Task to carry out | Count every line in the following entries where the word "computer" appears. Give the count alone.

(Collected data entries)
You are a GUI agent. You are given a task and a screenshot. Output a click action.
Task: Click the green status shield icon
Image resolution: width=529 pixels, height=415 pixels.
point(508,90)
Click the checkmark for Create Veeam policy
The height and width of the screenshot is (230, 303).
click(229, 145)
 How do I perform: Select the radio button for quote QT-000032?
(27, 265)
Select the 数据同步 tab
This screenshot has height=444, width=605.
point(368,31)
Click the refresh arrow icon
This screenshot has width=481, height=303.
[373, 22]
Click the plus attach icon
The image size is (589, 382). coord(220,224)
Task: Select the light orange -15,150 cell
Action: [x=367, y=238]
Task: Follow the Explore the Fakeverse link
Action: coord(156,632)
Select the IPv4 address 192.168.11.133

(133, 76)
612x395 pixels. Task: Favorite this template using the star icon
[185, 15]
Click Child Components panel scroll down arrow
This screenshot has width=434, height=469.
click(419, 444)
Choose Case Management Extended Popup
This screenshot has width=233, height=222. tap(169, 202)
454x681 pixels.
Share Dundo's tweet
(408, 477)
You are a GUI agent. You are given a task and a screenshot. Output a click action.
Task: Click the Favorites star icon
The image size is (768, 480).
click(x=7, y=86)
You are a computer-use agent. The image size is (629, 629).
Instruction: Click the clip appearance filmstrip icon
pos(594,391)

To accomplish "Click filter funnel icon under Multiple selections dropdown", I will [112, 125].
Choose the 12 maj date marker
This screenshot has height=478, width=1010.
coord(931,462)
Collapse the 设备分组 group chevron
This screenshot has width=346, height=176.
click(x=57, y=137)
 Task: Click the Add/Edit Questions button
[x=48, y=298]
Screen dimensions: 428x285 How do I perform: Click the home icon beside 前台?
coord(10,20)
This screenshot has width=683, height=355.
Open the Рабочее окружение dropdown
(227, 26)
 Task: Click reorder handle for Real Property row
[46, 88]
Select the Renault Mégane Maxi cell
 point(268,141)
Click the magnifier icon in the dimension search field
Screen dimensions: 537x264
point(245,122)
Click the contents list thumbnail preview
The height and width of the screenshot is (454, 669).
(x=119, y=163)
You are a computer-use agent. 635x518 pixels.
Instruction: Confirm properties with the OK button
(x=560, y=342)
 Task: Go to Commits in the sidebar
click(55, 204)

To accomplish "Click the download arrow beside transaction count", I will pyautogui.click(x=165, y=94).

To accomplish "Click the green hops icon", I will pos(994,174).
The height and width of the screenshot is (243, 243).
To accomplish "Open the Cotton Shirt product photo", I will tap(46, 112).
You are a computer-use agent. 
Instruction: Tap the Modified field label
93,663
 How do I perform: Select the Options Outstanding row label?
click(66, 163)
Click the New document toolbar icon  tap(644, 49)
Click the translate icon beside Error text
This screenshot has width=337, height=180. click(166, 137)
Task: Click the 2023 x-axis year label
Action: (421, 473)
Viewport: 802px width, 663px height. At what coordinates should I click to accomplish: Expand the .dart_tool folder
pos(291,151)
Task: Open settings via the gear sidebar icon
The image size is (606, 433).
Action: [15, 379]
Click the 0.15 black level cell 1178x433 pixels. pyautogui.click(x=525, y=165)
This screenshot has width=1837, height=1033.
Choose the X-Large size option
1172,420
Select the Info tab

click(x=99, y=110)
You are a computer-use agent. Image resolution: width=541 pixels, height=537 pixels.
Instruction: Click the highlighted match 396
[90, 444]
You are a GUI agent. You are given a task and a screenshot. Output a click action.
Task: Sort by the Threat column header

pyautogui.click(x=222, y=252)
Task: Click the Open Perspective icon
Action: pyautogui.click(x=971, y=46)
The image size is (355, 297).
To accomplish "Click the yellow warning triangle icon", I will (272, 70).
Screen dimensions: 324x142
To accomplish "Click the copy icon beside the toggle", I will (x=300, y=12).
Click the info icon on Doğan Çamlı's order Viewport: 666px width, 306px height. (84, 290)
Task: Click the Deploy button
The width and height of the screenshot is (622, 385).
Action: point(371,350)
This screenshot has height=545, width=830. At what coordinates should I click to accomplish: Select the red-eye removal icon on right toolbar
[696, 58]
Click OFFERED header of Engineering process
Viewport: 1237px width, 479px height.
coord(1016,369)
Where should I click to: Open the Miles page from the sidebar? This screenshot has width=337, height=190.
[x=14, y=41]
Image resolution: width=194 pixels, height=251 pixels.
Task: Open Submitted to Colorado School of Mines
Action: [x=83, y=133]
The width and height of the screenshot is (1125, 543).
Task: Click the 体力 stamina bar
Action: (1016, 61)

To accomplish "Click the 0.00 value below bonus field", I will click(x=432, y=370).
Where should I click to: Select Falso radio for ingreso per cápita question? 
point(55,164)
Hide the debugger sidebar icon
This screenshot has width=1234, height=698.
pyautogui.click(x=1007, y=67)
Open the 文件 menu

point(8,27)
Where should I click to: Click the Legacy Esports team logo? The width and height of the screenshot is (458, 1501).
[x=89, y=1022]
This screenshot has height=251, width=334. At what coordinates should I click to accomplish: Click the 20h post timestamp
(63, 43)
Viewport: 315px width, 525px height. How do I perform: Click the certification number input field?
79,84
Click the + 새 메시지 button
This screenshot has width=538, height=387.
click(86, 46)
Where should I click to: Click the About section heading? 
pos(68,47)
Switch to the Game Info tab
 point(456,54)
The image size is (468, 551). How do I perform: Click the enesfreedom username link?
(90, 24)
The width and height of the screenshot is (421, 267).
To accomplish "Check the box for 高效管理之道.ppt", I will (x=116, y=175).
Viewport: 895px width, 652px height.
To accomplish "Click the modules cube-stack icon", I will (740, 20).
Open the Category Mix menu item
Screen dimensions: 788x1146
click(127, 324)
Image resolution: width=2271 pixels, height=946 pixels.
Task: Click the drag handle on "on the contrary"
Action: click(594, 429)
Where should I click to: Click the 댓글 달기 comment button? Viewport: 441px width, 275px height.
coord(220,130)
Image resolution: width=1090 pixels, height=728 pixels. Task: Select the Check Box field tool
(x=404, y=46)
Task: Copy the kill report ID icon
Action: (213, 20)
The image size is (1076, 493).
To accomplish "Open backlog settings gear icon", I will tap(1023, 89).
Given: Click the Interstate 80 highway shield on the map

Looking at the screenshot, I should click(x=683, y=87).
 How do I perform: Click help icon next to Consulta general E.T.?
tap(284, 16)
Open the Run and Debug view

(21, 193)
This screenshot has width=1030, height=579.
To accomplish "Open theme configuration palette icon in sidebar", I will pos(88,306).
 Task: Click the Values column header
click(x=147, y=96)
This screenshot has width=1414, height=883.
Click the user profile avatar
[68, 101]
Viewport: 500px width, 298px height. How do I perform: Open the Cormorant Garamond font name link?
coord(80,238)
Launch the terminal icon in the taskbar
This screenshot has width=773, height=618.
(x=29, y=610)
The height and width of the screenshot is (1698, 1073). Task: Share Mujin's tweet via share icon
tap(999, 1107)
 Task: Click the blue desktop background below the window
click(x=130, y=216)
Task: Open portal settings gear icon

Your solution | 4